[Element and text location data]
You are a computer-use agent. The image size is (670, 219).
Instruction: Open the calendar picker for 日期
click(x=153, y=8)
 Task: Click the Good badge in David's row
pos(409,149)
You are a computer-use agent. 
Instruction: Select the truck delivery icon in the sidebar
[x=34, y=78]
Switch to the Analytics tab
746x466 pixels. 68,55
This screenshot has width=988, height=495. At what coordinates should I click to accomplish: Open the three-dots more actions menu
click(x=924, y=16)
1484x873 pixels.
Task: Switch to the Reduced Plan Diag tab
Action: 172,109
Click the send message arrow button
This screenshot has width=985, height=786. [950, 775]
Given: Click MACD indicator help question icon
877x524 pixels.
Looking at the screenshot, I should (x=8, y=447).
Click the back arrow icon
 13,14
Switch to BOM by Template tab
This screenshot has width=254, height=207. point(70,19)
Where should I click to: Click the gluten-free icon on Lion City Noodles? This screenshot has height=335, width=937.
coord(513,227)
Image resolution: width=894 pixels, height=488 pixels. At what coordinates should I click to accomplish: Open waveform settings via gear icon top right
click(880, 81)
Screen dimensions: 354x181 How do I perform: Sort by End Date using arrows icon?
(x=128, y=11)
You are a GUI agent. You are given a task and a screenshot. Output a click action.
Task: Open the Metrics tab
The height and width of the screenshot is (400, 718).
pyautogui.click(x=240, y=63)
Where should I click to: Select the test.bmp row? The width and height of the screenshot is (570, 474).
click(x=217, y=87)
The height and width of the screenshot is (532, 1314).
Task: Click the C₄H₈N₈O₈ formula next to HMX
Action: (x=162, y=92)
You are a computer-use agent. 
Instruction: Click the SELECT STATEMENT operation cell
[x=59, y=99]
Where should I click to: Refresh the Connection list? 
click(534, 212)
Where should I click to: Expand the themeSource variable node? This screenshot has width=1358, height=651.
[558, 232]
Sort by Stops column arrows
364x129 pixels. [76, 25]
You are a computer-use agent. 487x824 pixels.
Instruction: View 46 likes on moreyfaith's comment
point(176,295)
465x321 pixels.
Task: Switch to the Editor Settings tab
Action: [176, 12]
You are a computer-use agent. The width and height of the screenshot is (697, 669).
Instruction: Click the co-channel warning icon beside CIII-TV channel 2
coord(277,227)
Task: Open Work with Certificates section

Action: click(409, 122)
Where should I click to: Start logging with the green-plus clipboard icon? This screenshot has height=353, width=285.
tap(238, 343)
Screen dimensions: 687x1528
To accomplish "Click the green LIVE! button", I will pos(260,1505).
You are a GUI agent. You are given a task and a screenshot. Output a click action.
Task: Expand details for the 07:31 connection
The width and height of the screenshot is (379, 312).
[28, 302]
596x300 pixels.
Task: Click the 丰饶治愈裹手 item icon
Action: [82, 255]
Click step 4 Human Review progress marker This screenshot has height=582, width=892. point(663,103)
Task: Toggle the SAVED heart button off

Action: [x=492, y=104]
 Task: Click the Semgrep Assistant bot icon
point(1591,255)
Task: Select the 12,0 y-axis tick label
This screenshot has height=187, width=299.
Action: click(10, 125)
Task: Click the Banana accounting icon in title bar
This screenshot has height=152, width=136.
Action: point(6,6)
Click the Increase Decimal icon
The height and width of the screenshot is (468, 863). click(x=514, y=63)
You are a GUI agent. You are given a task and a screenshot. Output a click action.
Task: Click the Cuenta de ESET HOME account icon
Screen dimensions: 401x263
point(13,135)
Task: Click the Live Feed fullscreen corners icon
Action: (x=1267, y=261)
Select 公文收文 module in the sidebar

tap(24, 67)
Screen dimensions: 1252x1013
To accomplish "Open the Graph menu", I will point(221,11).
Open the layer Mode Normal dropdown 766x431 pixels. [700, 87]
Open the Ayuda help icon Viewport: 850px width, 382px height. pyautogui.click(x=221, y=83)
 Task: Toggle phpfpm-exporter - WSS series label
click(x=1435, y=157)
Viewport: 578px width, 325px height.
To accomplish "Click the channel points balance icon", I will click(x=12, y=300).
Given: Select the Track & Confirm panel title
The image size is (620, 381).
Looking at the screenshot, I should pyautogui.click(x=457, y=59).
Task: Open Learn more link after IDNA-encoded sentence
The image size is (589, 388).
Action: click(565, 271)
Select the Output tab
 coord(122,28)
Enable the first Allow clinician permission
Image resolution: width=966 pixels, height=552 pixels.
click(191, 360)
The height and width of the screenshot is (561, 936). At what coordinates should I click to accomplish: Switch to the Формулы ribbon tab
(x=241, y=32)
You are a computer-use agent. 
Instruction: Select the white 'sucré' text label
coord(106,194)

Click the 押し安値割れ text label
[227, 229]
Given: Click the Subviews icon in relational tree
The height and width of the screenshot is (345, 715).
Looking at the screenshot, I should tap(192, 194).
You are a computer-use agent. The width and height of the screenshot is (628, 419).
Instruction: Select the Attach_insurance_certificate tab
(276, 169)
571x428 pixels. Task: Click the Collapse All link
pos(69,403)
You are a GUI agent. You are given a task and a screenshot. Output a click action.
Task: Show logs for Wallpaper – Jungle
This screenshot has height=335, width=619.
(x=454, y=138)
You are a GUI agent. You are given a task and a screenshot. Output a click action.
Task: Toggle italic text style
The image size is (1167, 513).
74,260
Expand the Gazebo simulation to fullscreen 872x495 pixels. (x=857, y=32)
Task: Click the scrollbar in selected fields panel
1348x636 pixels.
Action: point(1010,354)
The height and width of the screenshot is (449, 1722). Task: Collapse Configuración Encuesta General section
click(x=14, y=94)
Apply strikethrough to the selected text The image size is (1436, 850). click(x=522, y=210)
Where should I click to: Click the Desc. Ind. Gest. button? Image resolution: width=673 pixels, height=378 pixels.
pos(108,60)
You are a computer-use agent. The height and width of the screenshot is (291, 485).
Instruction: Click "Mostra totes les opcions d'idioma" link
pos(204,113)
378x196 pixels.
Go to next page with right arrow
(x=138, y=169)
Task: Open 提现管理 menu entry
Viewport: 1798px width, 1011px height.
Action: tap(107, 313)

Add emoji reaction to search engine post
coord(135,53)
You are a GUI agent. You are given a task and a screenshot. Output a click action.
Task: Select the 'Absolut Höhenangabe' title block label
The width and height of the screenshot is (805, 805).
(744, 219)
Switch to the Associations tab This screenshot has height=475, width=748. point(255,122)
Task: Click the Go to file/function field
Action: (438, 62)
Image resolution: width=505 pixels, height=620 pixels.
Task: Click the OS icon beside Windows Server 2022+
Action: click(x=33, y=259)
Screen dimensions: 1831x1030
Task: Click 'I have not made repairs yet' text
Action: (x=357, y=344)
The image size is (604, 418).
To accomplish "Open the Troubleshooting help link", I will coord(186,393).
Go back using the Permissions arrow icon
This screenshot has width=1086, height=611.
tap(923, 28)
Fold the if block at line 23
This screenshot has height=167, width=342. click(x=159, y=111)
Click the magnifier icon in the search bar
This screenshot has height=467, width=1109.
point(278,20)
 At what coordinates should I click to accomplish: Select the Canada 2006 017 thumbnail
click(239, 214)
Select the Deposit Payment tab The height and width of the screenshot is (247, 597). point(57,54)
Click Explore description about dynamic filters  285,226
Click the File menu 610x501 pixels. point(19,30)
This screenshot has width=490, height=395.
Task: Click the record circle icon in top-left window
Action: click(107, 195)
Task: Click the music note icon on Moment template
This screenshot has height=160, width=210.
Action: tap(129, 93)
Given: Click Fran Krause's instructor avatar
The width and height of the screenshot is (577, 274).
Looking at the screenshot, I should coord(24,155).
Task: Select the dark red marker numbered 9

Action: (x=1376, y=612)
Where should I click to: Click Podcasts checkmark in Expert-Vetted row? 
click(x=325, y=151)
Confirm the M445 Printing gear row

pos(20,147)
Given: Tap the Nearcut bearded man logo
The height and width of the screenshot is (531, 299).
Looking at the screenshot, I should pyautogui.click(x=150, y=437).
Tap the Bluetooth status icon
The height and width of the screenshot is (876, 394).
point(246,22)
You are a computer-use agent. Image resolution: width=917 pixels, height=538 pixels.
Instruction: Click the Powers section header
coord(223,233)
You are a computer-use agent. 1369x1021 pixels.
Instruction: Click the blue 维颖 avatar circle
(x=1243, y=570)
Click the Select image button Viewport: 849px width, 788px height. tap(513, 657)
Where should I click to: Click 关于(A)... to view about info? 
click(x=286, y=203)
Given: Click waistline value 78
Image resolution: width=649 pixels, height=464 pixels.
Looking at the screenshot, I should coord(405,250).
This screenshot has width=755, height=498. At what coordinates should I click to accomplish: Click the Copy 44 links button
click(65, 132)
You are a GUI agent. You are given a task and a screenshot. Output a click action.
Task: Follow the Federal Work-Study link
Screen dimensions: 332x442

Task requirements:
Reproduce every line from the one containing "Screen dimensions: 687x1528" down through the one containing "Open the layer", with both of those lines included and nothing changed.

Response for this exercise:
Screen dimensions: 687x1528
To accomplish "Click the green LIVE! button", I will pos(260,1505).
You are a GUI agent. You are given a task and a screenshot. Output a click action.
Task: Expand details for the 07:31 connection
The width and height of the screenshot is (379, 312).
[28, 302]
596x300 pixels.
Task: Click the 丰饶治愈裹手 item icon
Action: [82, 255]
Click step 4 Human Review progress marker This screenshot has height=582, width=892. point(663,103)
Task: Toggle the SAVED heart button off

Action: [x=492, y=104]
 Task: Click the Semgrep Assistant bot icon
point(1591,255)
Task: Select the 12,0 y-axis tick label
This screenshot has height=187, width=299.
Action: click(10, 125)
Task: Click the Banana accounting icon in title bar
This screenshot has height=152, width=136.
Action: point(6,6)
Click the Increase Decimal icon
The height and width of the screenshot is (468, 863). click(x=514, y=63)
You are a GUI agent. You are given a task and a screenshot. Output a click action.
Task: Click the Cuenta de ESET HOME account icon
Screen dimensions: 401x263
point(13,135)
Task: Click the Live Feed fullscreen corners icon
Action: (x=1267, y=261)
Select 公文收文 module in the sidebar

tap(24, 67)
Screen dimensions: 1252x1013
To accomplish "Open the Graph menu", I will point(221,11).
Open the layer Mode Normal dropdown 766x431 pixels. [700, 87]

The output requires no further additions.